STATE OF KANSAS, Appellee.
MEMORANDUM OPINION
Appeal from Shawnee District Court; NANCY E. PARRISH, judge. Submitted without oral argument. Opinion filed August 29, 2025. Affirmed.
Caleb Kanatzar, appellant pro se.
Carolyn A. Smith, assistant district attorney, Michael F. Kagay, district attorney, and Kris W. Kobach, attorney general, for appellee.
Before HURST, P.J., ATCHESON and ISHERWOOD, JJ.
PER CURIAM: Caleb Kanatzar appeals the district court's summary denial of his K.S.A. 60-1507 motion. He contends that his trial and appellate attorneys mishandled his case in a variety of ways. He also argues that Brady and Doyle violations occurred during his trial. See Doyle v. Ohio, 426 U.S. 610, 96 S. Ct. 2240, 49 L. Ed. 2d 91 (1976); Brady v. Maryland, 373 U.S. 83, 83 S. Ct. 1194, 10 L. Ed. 2d 215 (1963). Following a careful review of the record and analysis of Kanatzar's claims we find that summary denial of the motion was appropriate. The decision of the district court is affirmed.
1 FACTUAL AND PROCEDURAL BACKGROUND
The underlying facts of this case were fully set forth by a panel of this court in State v. Kanatzar, No. 119,399, 2020 WL 593965 (Kan. App. 2020) (unpublished opinion). Kanatzar raised five claims of error on direct appeal, including: (1) There was not sufficient evidence to support his voluntary manslaughter conviction; (2) the trial court committed clear error in failing to instruct the jury on involuntary manslaughter; (3) the prosecutor's dilution of the State's burden of proof during jury selection amounted to reversible error; (4) cumulative error deprived him of a fair trial; and (5) the sentencing court incorrectly calculated his criminal history score. 2020 WL 593965, at *1.
Finding no reversible error, this court affirmed Kanatzar's convictions and sentence. 2020 WL 593965, at *14. The Kansas Supreme Court denied Kanatzar's petition for review. 313 Kan. 1044 (2021).
Kanatzar timely filed a pro se K.S.A. 60-1507 motion on January 10, 2022. He alleged that an evidentiary hearing was warranted to thoroughly litigate, among other things, the multiple deficiencies exhibited by his trial and appellate attorneys, and the State's commission of Brady and Doyle violations. He amended or supplemented his motion eight separate times before the district court rendered its decision. The State responded and asserted that Kanatzar's claims should be summarily denied.

### Exercise set
1. Reproduce the part of the court opinion between "MEMORANDUM OPINION" and "29, 2025. Affirmed.", inclusive.
2. Summarize the court opinion in two sentences.

Element and text location data:
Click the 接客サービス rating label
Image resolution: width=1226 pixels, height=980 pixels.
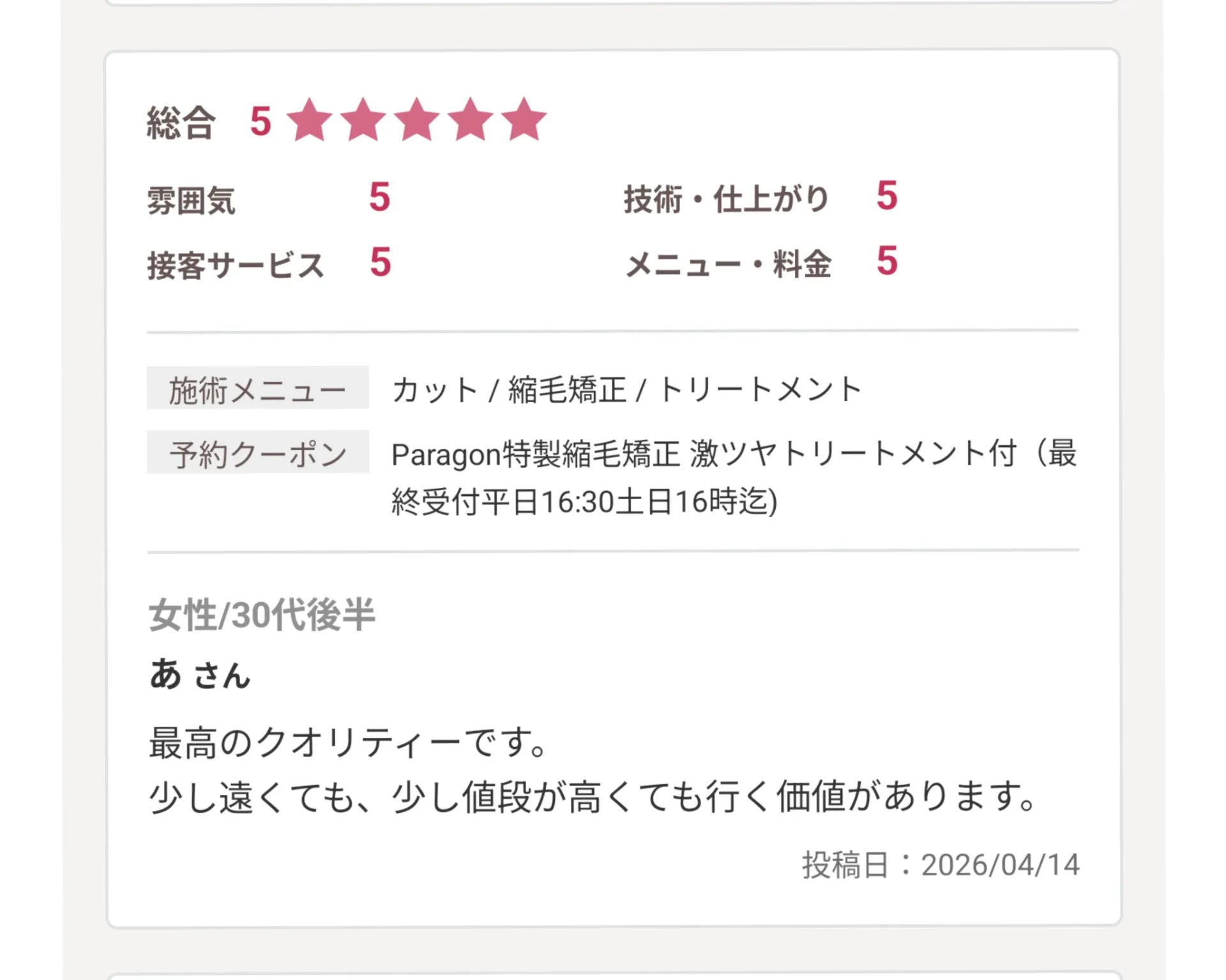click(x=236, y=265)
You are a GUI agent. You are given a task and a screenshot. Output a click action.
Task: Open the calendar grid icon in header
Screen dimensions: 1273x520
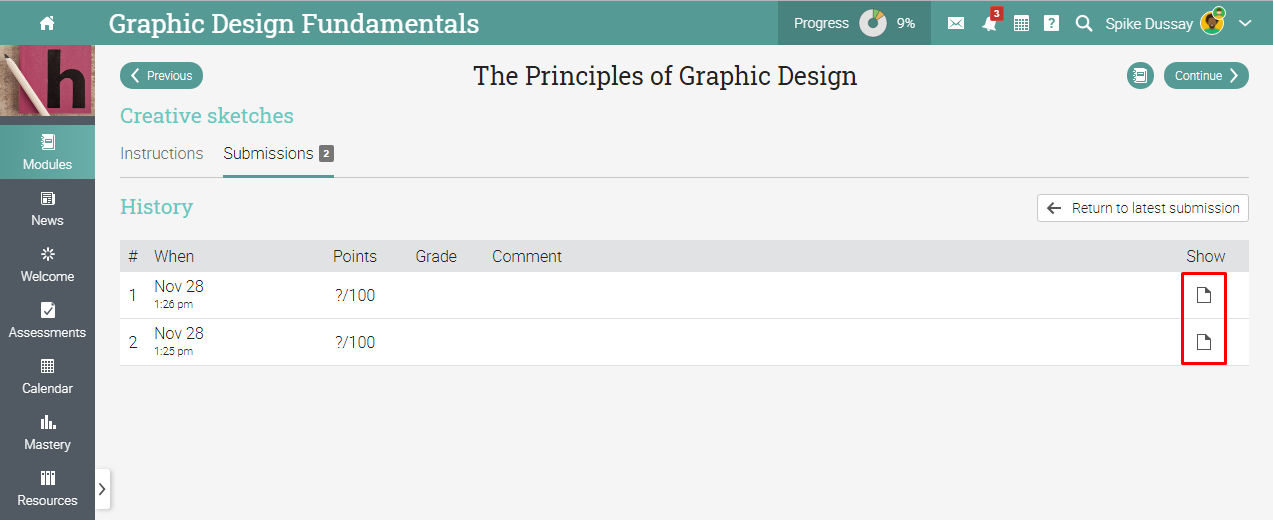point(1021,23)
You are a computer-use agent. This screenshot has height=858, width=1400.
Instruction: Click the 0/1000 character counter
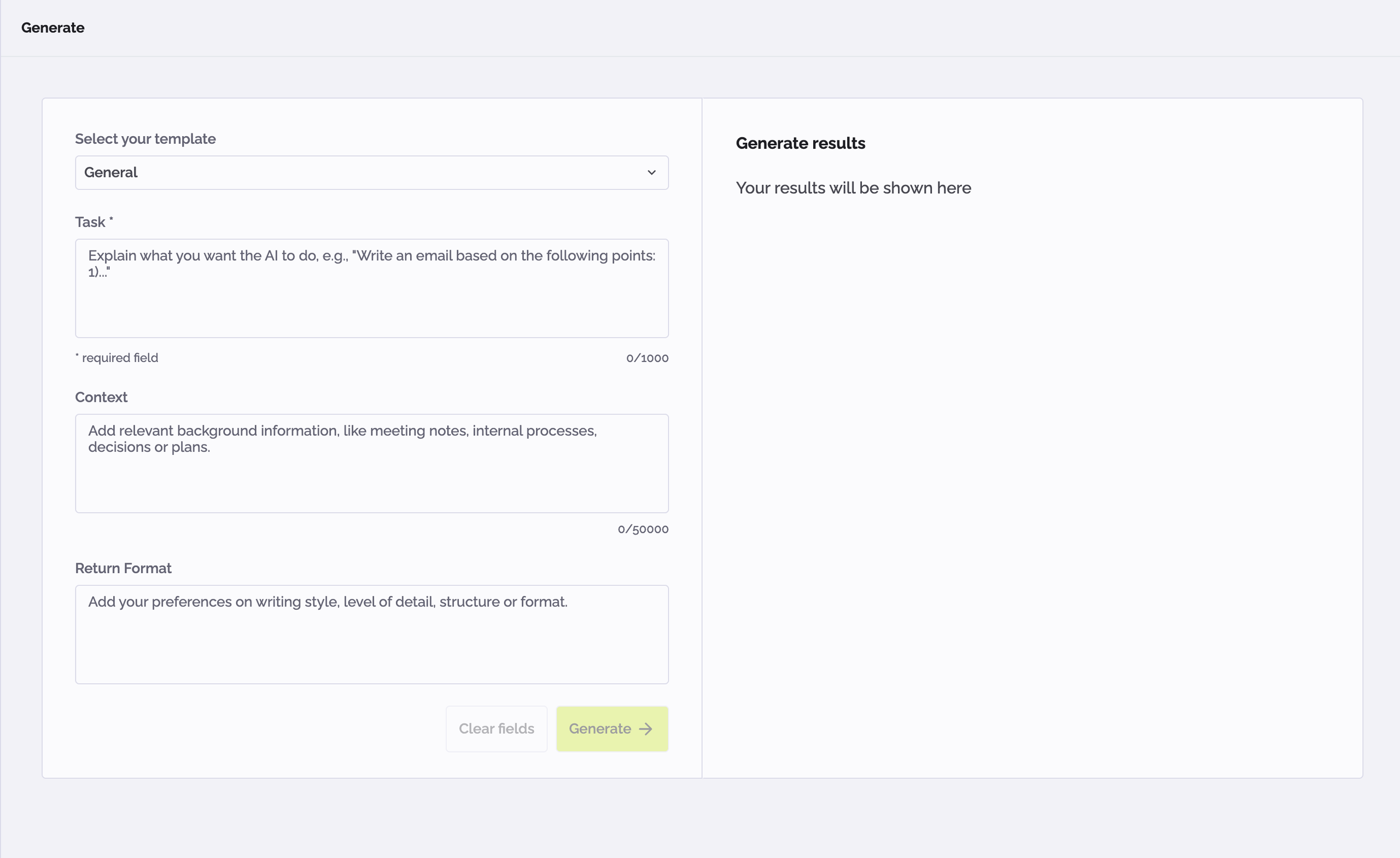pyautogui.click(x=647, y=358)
...
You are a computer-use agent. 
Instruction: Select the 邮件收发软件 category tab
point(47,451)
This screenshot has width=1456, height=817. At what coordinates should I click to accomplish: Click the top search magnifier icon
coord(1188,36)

### Results of the tasks
1.
MEMORANDUM OPINION
Appeal from Shawnee District Court; NANCY E. PARRISH, judge. Submitted without oral argument. Opinion filed August 29, 2025. Affirmed.

2. Caleb Kanatzar appeals the district court's summary denial of his K.S.A. 60-1507 motion, arguing that his trial and appellate attorneys mishandled his case and that Brady and Doyle violations occurred during his trial. After a careful review of the record and his claims, the court finds that summary denial was appropriate and affirms the district court's decision.